Tokyo: Tokyo 2020 president Yoshiro Mori said that the Olympic Games, already postponed to 2021, would be “scrapped” if they could not take place then, according to an interview published on Tuesday.
The International Olympic Committee and the Japanese government last month postponed the Games until July 2021 because of the impact of the coronavirus outbreak. With the epidemic`s worldwide infection rate climbing and experts suggesting a vaccine is still a long way off, questions are being asked about whether the huge setpiece event might need to be delayed further.
“No. In that case, the Olympics will be scrapped,” Mori said in the interview with Japanese sports daily Nikkan Sports, when asked if the Games could be postponed again until 2022.
However the former prime minister remained confident the they would go ahead in 2021. “We have delayed the Olympics until next summer after we will have won the battle,” he was quoted as saying.
“The Olympics would be much more valuable than any Olympics in the past if we could go ahead with it after winning this battle. We have to believe this otherwise our hard work and efforts will not be rewarded.”
Asked about Mori`s comments, Tokyo 2020 spokesman Masa Takaya emphasised organisers were focusing on next year. “New dates for the Tokyo 2020 Games have been set and our mission is to deliver the Games next year,” he told a news briefing. Mori “mentioned this comment in his own thoughts,” Takaya added.
During the interview, Mori also suggested the Olympics and Paralympics might share opening and closing ceremonies instead of holding their usual separate ones.
Mori said this would cut costs, though the idea is further complicated by tickets already being sold for all four ceremonies.

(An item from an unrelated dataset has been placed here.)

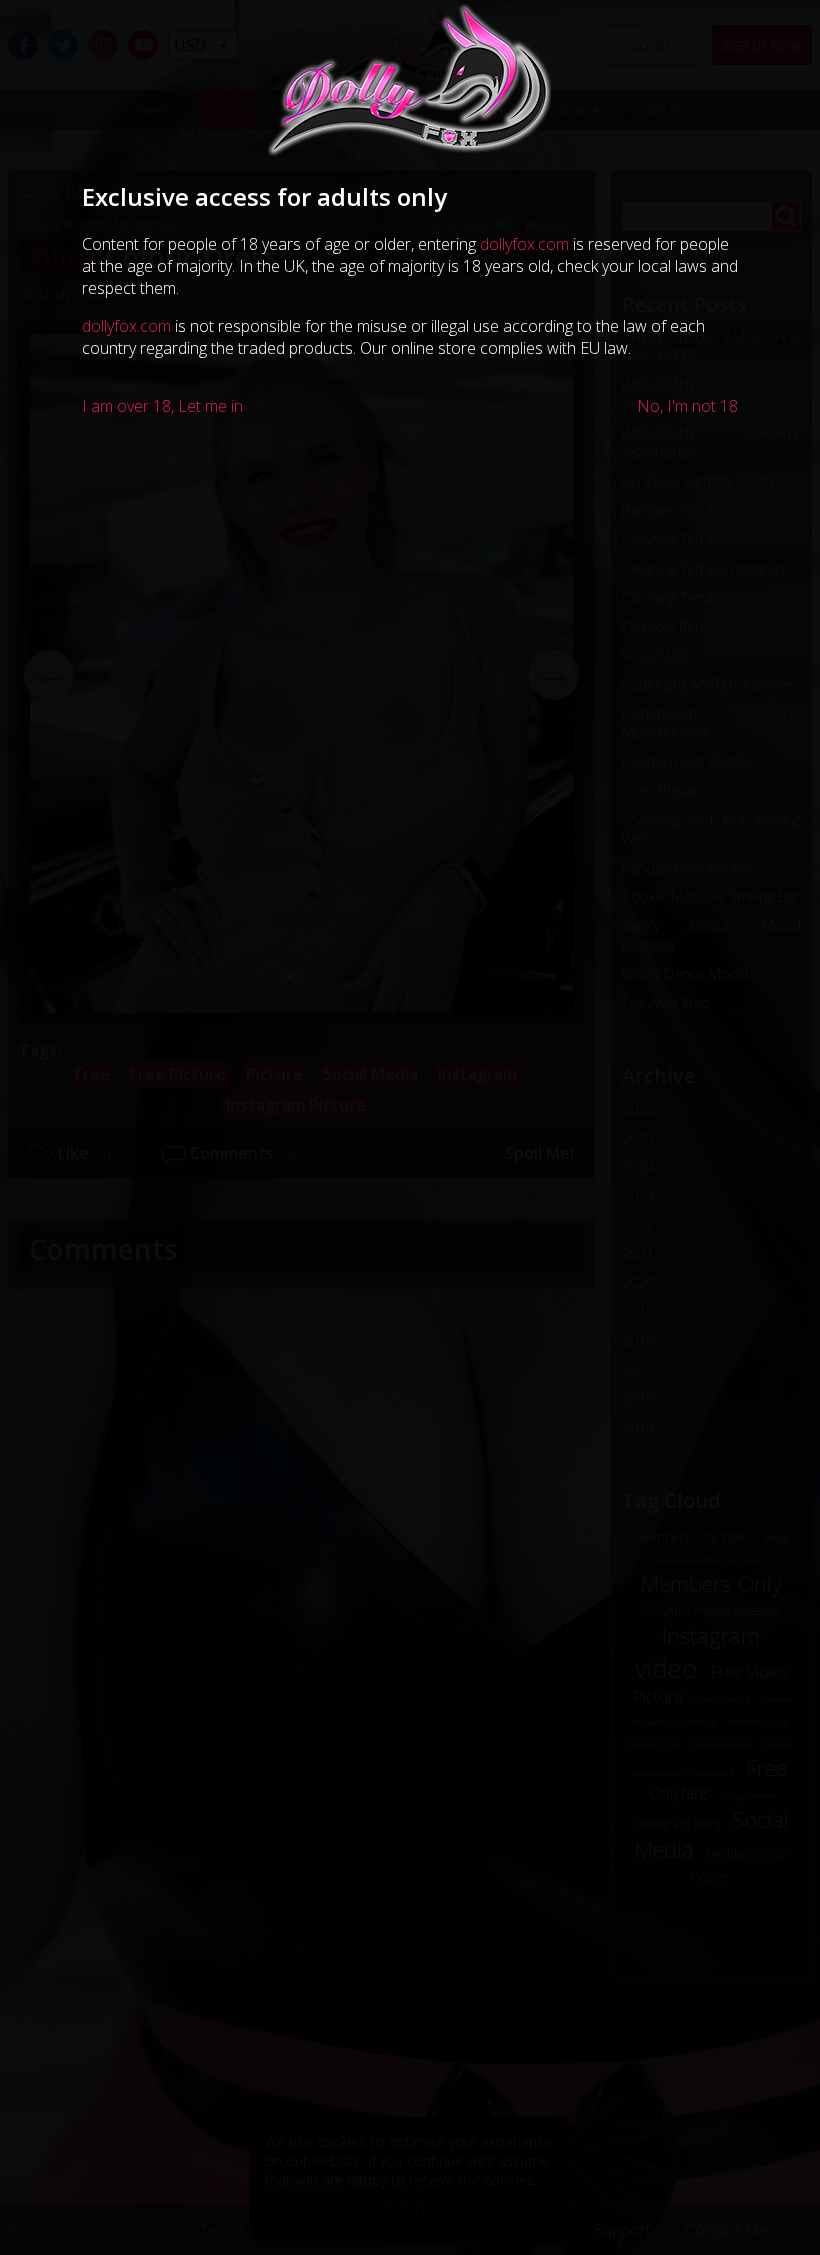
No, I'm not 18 (687, 406)
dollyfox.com (524, 244)
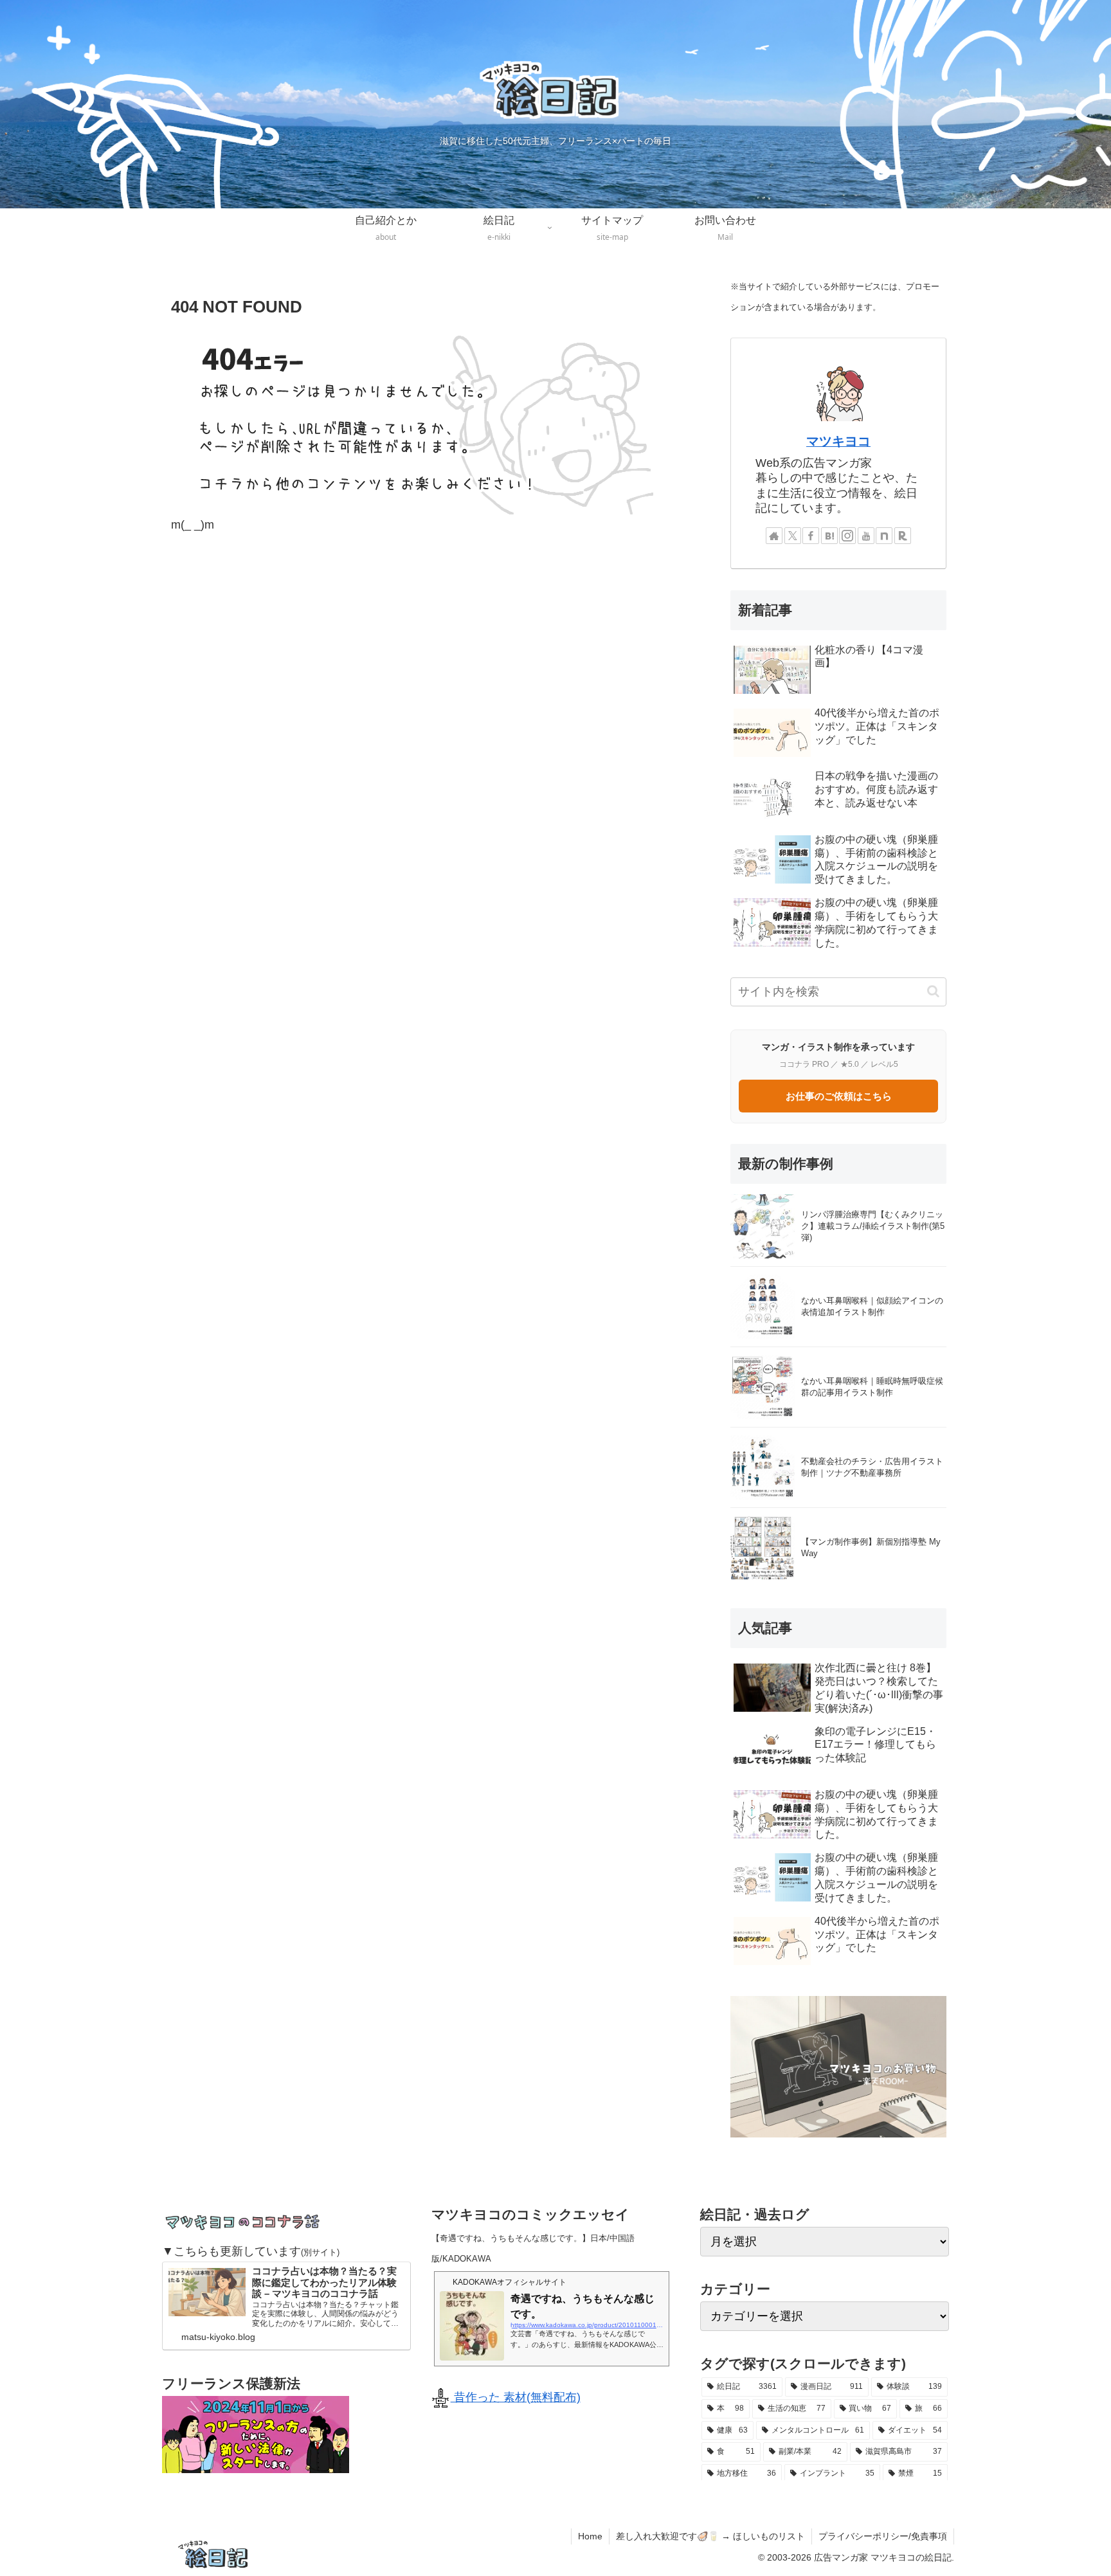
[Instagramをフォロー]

“It`s a big hurdle,” he admitted. “(But) … due to the impact of coronavirus, the situation next year will be completely different…, Given that the situation has dramatically changed, we have to review key areas, including the ceremonies.”
There have been more 3 documented coronavirus cases globally, with more than 210,000 deaths, and the World Health Organization (WHO) warned on Monday that the pandemic was “far from over”.